> [AUFGABEN]:
**a.** Beantworten Sie anhand des Artikels über den offenen Brief der freien Kulturszene:
(i) In welchem Nachrichtenmagazin plädierten vier Kulturmanager und Hochschulprofessoren für die Schließung der Hälfte aller Kultureinrichtungen?
(ii) Wer ist Geschäftsführer des Deutschen Kulturrats in Berlin?
(iii) Wie viel Geld gibt das Land Berlin laut dem Artikel jährlich für freie Projekte?
**b.** Entnehmen Sie dem Artikel wortgetreu die Passage, die bei „(IMG) Bild: Sie“ beginnt und bei „Berlin Kulturinstitutionen zurückgepoltert.“ endet.
**c.** Nennen Sie alle Bereiche, für die der Artikel mehr Mittel aus dem Berliner Kulturetat und dem Hauptstadtkulturfonds als Forderung aufführt.

> [AUSZUG]:
# taz.de -- Offener Brief der Freien Kulturszene: Neue Kulturpolitik gefordert
       
       > Rund 80 Künstler verlangen mehr Unterstützung für ihre Arbeit. Die
       > bisherige Förderung reiche bei weitem nicht aus.
       
 (IMG) Bild: Sie hat auch unterschrieben: Choreographin Sasha Waltz.
       
       Über Kulturpolitik wird derzeit gestritten, als ginge es um den Untergang
       des Abendlandes. Nachdem vier Kulturmanager und Hochschulprofessoren am
       Montag im Nachrichtenmagazin Der Spiegel für die Schließung der Hälfte
       aller Kultureinrichtungen (Theater, Museen und Bibliotheken) in Deutschland
       plädierten und radikale Kürzungen des Subventionssystems forderten, haben
       am Dienstag in Berlin Kulturinstitutionen zurückgepoltert.
       
       Der Geschäftsführer des Deutschen Kulturrats in Berlin, Olaf Zimmermann,
       wetterte gegen diese populistische „Küchentisch-Kulturpolitik“ im Spiegel.
       Zugleich forderte eine „Koalition“ unterschiedlichster Künstler der freien
       Szene ebenfalls eine „Kehrtwende in der Berliner Kulturpolitik“ –
       allerdings eine Kehrtwende hin zu mehr Subventionen.
       
       Die rund 80 Institutionen und Künstler listeten in einem spektakulären
       „Offenen Brief an die Stadt“ ihre Vorschläge und Konzepte „in 10 Punkten
       für eine neue Kulturpolitik“ auf. Mehr Mittel aus dem Berliner Kulturetat
       und aus dem Hauptstadtkulturfonds (HKF) für die Bereiche bildende Kunst,
       neue Medien, Schauspiel, Tanz, Musik und Architektur lautet eine zentrale
       Forderung. Ebenso sollten Gelder aus der geplanten „Citytax“ an die Szene
       fließen.
       
       Nach Ansicht der UnterzeichnerInnen – darunter die frühere
       Hebbeltheater-Intendantin Nele Hertling, Leonie Baumann von der
       Kunsthochschule Weißensee, die Choreografin Sasha Waltz oder Andreas
       Richter von der Neuköllner Oper – sei eine „substanzielle Aufstockung der
       disponiblen Mittel im Kulturetat nötig“. Nur 11 Millionen Euro vom Land
       Berlin und die Summe von 9,5 Millionen vom HKF für freie Projekte jährlich
       „entsprechen nicht den Notwendigkeiten der freien Szene“.

> [GEGEBENE DATEN]:
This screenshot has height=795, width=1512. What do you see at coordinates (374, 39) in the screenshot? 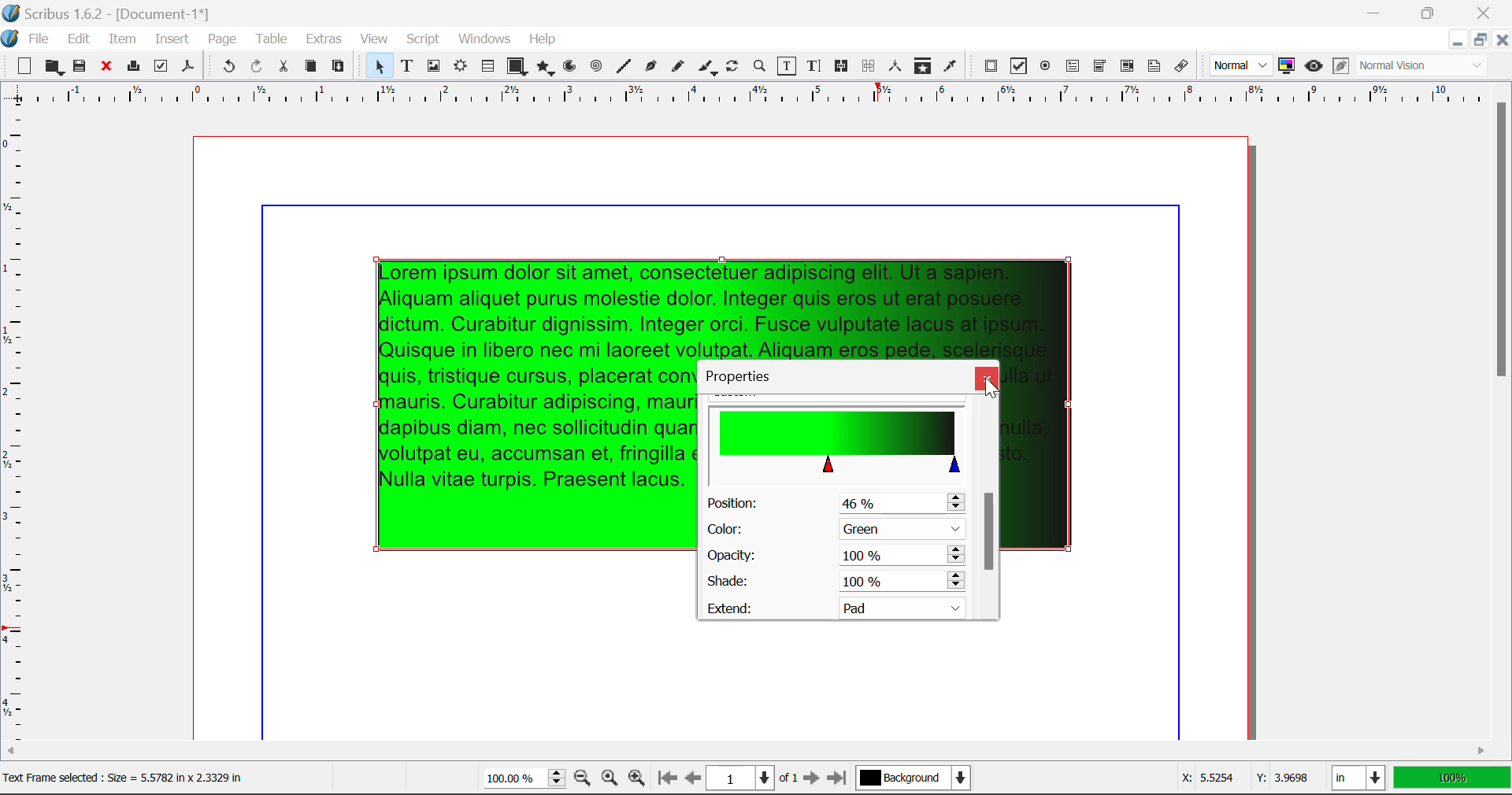
I see `View` at bounding box center [374, 39].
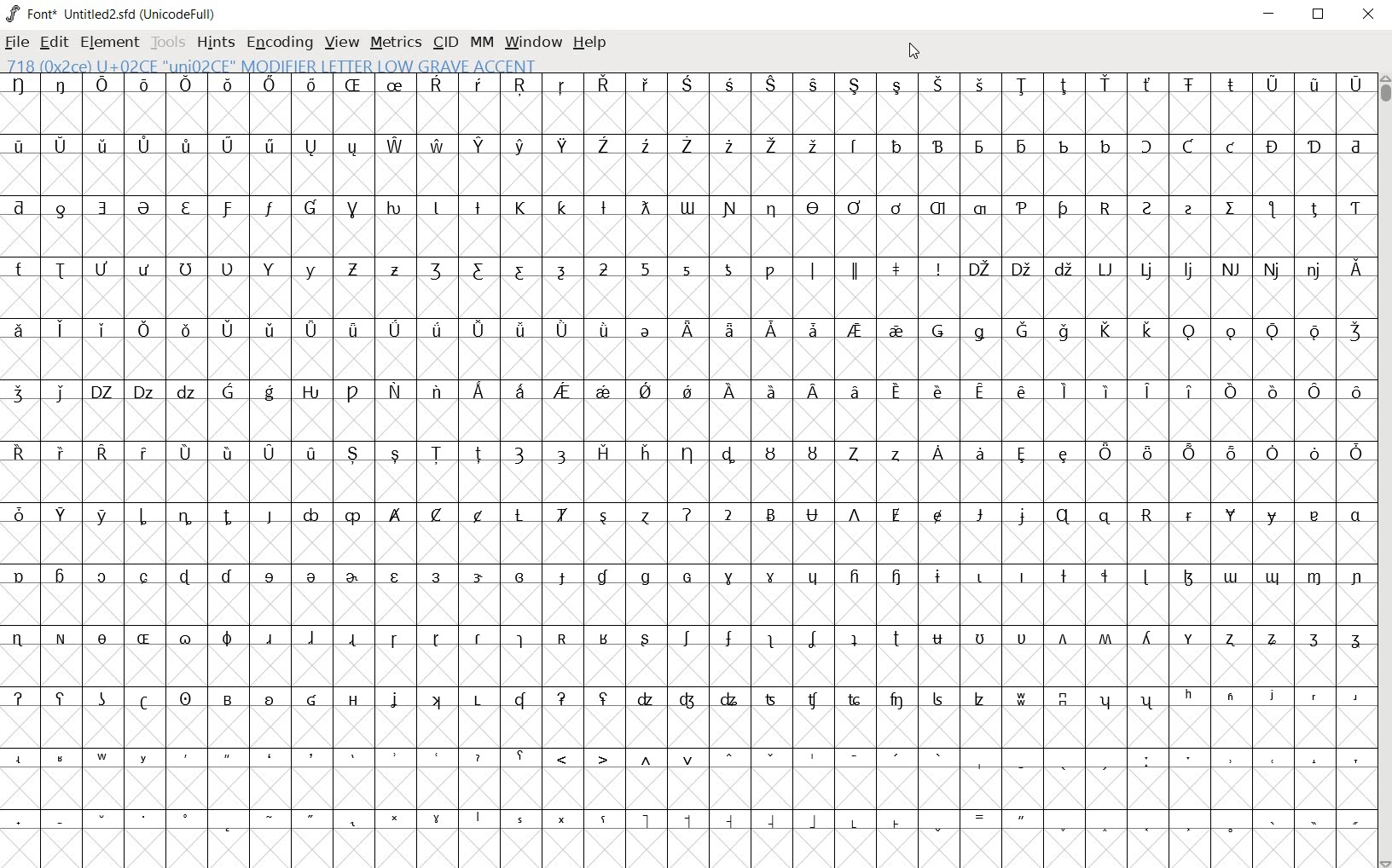  Describe the element at coordinates (445, 43) in the screenshot. I see `cid` at that location.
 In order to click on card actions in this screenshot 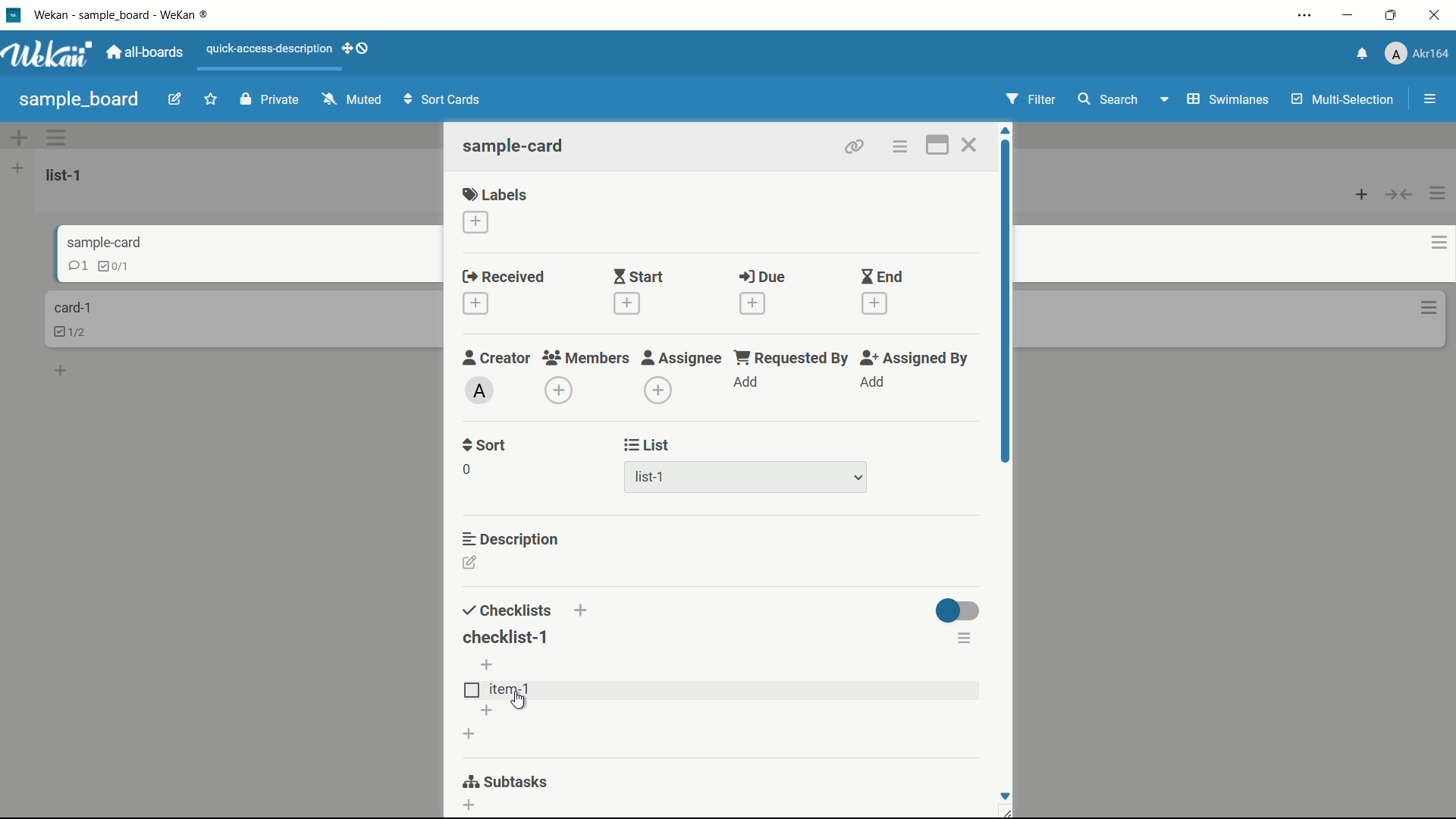, I will do `click(1430, 309)`.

> [ERGEBNISSE JE AUFGABE]:
**a.**
(i) Der Spiegel
(ii) Olaf Zimmermann
(iii) 11 Millionen Euro

**b.**
(IMG) Bild: Sie hat auch unterschrieben: Choreographin Sasha Waltz.
       
       Über Kulturpolitik wird derzeit gestritten, als ginge es um den Untergang
       des Abendlandes. Nachdem vier Kulturmanager und Hochschulprofessoren am
       Montag im Nachrichtenmagazin Der Spiegel für die Schließung der Hälfte
       aller Kultureinrichtungen (Theater, Museen und Bibliotheken) in Deutschland
       plädierten und radikale Kürzungen des Subventionssystems forderten, haben
       am Dienstag in Berlin Kulturinstitutionen zurückgepoltert.

**c.** bildende Kunst, neue Medien, Schauspiel, Tanz, Musik, Architektur